It has become fashionable to argue, like James Gleick,
that the pace of technological development and social
change has speeded up. Others such as Evans & Wurster
or Davis & Mayer claim that the business environment
is so volatile that commercial success now requires the
abandonment of 'traditional' ways of decision making and
corporate structures.
Those claims are entertaining. They're also dubious.
Preceding pages of this guide and the separate profile
on communications revolutions suggest that the 'age of the
internet' is no more volatile than past eras. Indeed it is
less so than many.
And irrespective of the practical value of 'traditional'
structures or ways of doing business - in 2001 the
"dinosaurs" still roam the land, unlike most
white-hot dot start-ups hailed by the gurus - even passing
familiarity with the work of Chandler, Cortada and others
suggests that much tradition in fact dates only from the
1960s.
fast money
The Internet Bubble (New York,
HarperCollins 99) by Anthony Perkins & Michael Perkins supplied a
prescient analysis of why the bubble was going to burst. We
forecast further pain for dot com speculators and Amazon.com wannabees
as they run out cash over the next four months and the absence of a
product or credible business plan becomes obvious to all.
Michael
Mandel's The Coming Internet Depression: Why The High-Tech Boom Will
Go Bust ... (New York, Basic Books 00) is less sensationalist than
the title suggests and a useful corrective to assertions by Gilder and
others that the business cycle is finito.
Irrational Exuberance
(Princeton, Princeton Uni Press 00) by Robert Shiller looks at fast
money, investment and speculation over the past decade, questioning
traditional academic wisdom about market efficiency and highlighting
recurrent announcements last century that a "new economy"
changes all the rules.
Andrei Schleifer's Inefficient Markets: An
Introduction to Behavioural Finance (Oxford, Oxford Uni Press 00)
explores the conflict between perceptions and 'fundamentals' in modern
financial markets. Capital Markets Revolution: The Future of Markets
in the Online World (London, FT 99) by Patrick Young
& Thomas Theys is a less academic account
of online financial services.
bubbles
John Kenneth
Galbraith's A Short History of Financial Euphoria
(New York, Viking 93) is a spritzy account of bubbles before the net.
There's a more detailed, although perhaps too sanguine, study of the 'tulip
mania' in Peter
Garber's Famous First Bubbles: The Fundamentals of Early Manias
(Cambridge, MIT Press 00).
Edward Chancellor's Devil Take The
Hindmost: A History of Financial Speculation (New York, FSG 99)

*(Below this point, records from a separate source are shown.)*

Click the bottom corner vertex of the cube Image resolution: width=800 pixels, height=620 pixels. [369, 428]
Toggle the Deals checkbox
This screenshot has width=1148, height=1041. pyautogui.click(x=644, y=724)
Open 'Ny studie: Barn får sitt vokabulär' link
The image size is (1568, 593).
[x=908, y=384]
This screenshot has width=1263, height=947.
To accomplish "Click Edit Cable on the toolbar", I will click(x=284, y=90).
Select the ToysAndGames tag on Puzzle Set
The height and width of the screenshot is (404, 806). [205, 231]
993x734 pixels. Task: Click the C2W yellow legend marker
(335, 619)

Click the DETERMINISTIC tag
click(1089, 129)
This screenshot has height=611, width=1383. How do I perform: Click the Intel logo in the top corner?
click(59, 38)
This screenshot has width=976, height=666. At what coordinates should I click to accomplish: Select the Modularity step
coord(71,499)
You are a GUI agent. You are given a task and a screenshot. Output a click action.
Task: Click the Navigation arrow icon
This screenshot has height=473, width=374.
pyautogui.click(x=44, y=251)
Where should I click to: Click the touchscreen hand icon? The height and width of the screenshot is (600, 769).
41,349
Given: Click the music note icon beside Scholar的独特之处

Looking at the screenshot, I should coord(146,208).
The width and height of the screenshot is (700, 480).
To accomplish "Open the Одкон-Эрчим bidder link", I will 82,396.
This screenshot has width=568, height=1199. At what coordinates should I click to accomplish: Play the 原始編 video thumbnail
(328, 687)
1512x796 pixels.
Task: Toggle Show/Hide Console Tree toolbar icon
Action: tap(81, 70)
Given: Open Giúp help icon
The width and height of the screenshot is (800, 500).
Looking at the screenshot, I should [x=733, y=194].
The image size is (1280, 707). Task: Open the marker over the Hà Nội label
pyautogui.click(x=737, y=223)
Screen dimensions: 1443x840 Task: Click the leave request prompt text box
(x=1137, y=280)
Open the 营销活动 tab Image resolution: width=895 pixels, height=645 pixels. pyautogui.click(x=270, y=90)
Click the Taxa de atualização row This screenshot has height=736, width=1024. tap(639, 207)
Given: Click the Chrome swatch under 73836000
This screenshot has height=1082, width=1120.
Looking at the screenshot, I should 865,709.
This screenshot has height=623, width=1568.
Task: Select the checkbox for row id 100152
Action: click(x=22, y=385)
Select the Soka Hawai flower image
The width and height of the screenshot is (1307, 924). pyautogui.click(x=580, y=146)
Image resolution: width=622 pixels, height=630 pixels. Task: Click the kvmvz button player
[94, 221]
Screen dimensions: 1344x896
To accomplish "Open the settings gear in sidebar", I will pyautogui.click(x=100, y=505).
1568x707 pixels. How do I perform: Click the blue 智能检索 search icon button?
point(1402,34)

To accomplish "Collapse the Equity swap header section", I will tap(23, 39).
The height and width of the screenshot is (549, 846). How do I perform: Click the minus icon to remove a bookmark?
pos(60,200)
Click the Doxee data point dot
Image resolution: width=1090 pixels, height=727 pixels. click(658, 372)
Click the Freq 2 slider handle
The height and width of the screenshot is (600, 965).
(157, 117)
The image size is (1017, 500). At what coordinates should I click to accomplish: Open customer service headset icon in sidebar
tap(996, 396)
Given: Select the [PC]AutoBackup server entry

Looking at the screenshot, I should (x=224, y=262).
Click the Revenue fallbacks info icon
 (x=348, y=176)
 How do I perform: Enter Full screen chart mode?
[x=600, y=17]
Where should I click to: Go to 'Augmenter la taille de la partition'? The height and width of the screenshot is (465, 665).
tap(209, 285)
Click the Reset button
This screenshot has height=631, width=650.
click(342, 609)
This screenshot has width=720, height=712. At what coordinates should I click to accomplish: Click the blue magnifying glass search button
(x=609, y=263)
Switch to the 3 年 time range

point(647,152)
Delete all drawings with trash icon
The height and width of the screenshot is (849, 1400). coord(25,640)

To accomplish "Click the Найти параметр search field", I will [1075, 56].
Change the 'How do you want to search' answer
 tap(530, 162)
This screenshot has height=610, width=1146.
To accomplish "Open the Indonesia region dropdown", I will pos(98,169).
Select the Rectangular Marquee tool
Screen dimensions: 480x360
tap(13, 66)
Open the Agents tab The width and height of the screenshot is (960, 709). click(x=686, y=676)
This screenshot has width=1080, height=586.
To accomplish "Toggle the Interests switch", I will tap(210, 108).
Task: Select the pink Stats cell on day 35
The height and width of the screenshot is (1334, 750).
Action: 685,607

updates Charles Kindleberger's classic Manias,
Panics & Crashes: A History of Financial Crashes (New York,
Wiley 93).
We've noted Saskia Sassen's Globalization & Its Discontents: Essays On The New
Mobility of People & Money (New York, New Press 99) and Susan Strange's Mad Money: When Markets Outgrow
Governments (Ann Arbor, Uni of Michigan Press 98) elsewhere in
these guides.
risk
Peter Bernstein's Against The Gods: The Remarkable Story of Risk (New York, Wiley 96), William Sherden's The
Fortune Sellers (New York, Wiley 98) and Burton Malkiel's A
Random Walk Down Wall Street (New York, Norton 97) offer useful
perspectives on global volatility and forecasting.
For an academic - and
more heavy going - study of thinking about the history probability and
risk turn to Ian Hacking's The Taming of Chance (Cambridge,
Cambridge Uni Press 90).
the speed of change
James Gleick's Faster (New
York, Random House 99) is a quick tour through notions of volatility and
change in the 'age of the internet. It's better value than Davis &
Meyer's dot com tract Blur
- The Speed of Change in the Connected Economy (Oxford, Capstone 99)
or Clockspeed: How To Survive & Flourish In The Age Of Temporary
Advantage (New York, Little Brown 98) by "corporate
geneticist" Charles Fine.
They offer prescriptions for success in the age
of change and uncertainty .... but strip out the dot com jingles and is
'fast' faster, change quicker, life more volatile than the time of our
grandparents? It's unfashionable to say so, but we think not.